Aus Online Mathematik Brückenkurs 2

The only points which can possibly be local extreme points of the function are one of the following:

1. Critical points, i.e. where \displaystyle {f}'\left( x \right)=0;

2. Points where the function is not differentiable;

3. Endpoints of the interval of definition.

What determines the function's region of definition is \displaystyle \ln x, which is defined for \displaystyle x>0, and this region does not have any endpoints ( \displaystyle x=0 does not satisfy \displaystyle x>0 ), so item 3. above does not give rise to any imaginable extreme points. Furthermore, the function is differentiable everywhere (where it is defined), because it consists of \displaystyle x and \displaystyle \ln x which are differentiable functions; so, item 2. above does not contribute any extreme points either.

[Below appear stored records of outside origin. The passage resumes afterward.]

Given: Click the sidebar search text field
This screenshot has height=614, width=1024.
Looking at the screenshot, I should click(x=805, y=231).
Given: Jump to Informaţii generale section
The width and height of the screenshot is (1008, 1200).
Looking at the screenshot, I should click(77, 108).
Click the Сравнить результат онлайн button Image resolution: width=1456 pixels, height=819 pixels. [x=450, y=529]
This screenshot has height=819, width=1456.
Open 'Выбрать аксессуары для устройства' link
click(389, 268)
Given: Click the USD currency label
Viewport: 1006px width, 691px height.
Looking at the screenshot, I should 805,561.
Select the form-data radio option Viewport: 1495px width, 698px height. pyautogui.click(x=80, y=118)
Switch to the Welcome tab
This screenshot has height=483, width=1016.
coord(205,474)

All the remains are possibly critical points. We differentiate the function

\displaystyle {f}'\left( x \right)=1\centerdot \ln x+x\centerdot \frac{1}{x}-0=\ln x+1

and see that the derivative is zero when

\displaystyle \ln x=-1\quad \Leftrightarrow \quad x=e^{-1}

In order to determine whether this is a local maximum, minimum or saddle point, we calculate the second derivative, \displaystyle {f}''\left( x \right)={1}/{x}\; which gives that

\displaystyle {f}''\left( e^{-1} \right)=\frac{1}{e^{-1}}=e>0

which implies that \displaystyle x=e^{-1} is a local minimum.